Here's the code I've used:
import cgi
from wsgiref.simple_server import make_server
def app(environ,start_response):
start_response('200 OK',[('Content-Type','text/html')])
output = """
<form action="" method="post" enctype="multipart/form-data">
<input type="file" name="failas" />
<input type="submit" value="Varom" />
</form>
"""
fs = cgi.FieldStorage(fp=environ['wsgi.input'],environ=environ)
f = fs.getfirst('failas')
print type(f)
return output
if __name__ == '__main__' :
httpd = make_server('',8000,app)
print 'Serving'
httpd.serve_forever()
Thanks in advance! :)
Inspecting the cgi module description, there is a paragraph discussing how to handle file uploads.

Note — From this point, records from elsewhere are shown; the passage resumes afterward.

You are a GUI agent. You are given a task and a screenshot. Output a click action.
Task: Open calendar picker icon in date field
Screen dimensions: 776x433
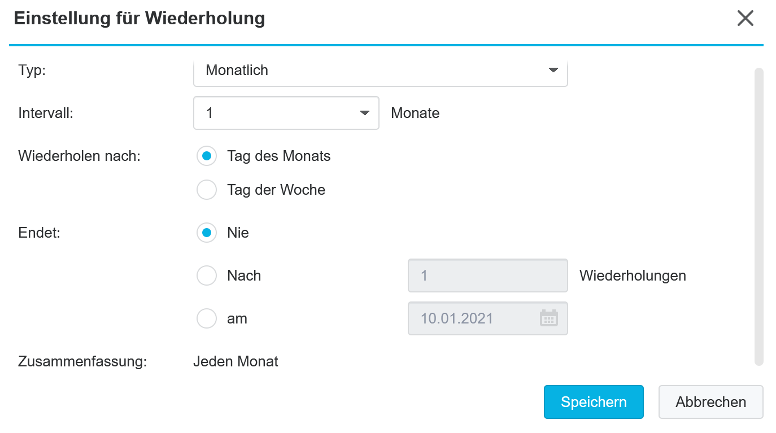548,318
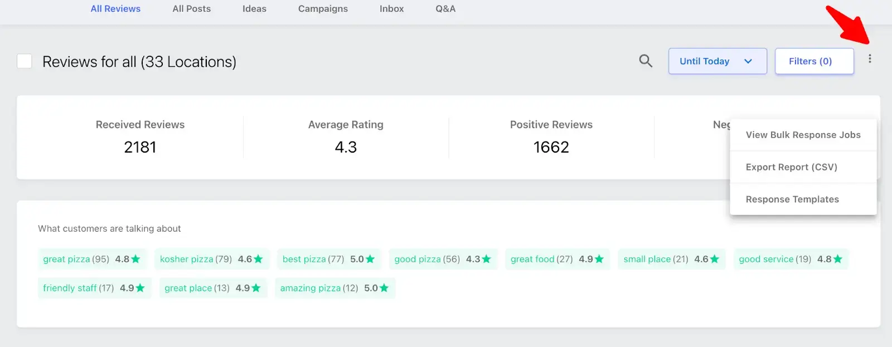Open the Filters (0) panel

pyautogui.click(x=814, y=61)
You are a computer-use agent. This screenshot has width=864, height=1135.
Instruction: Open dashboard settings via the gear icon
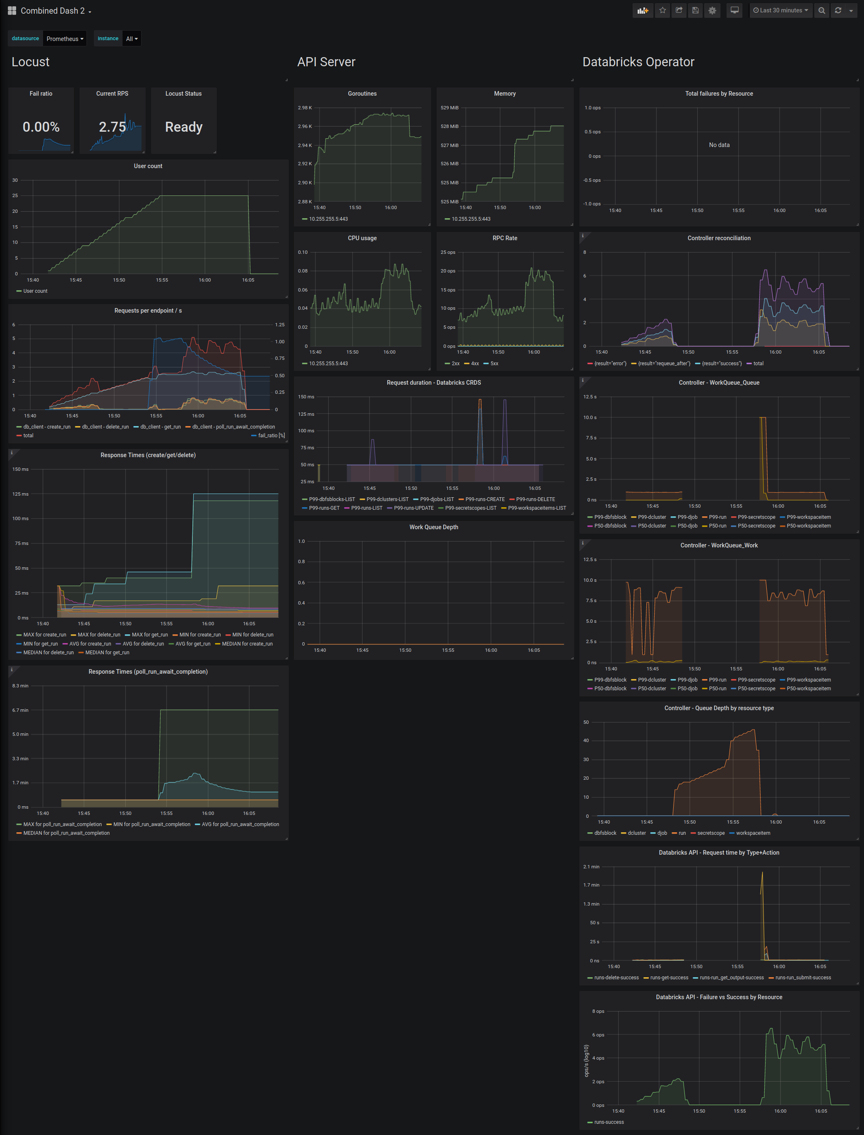[x=712, y=10]
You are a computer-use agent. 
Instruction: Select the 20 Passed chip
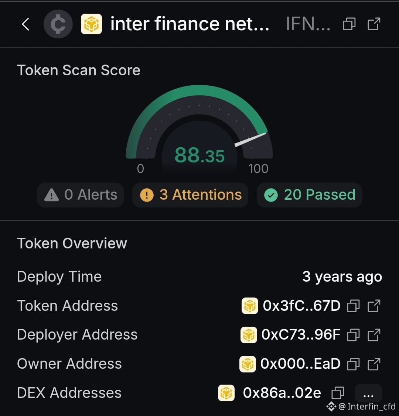(309, 195)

If a field represents an uploaded file, accessing the value via the value attribute or the
getvalue()
method reads the entire file in memory as a string. This may not be what you want. You can test for an uploaded file by testing either the filename attribute or the file attribute. You can then read the data at leisure from the file attribute:
fileitem = form["userfile"]
if fileitem.file:
# It's an uploaded file; count lines
linecount = 0
while 1:
line = fileitem.file.readline()
if not line: break
linecount = linecount + 1
Regarding your example, getfirst()
is just a version of getvalue()
.
try replacing
f = fs.getfirst('failas')
with
f = fs['failas'].file
This will return a file-like object that is readable "at leisure".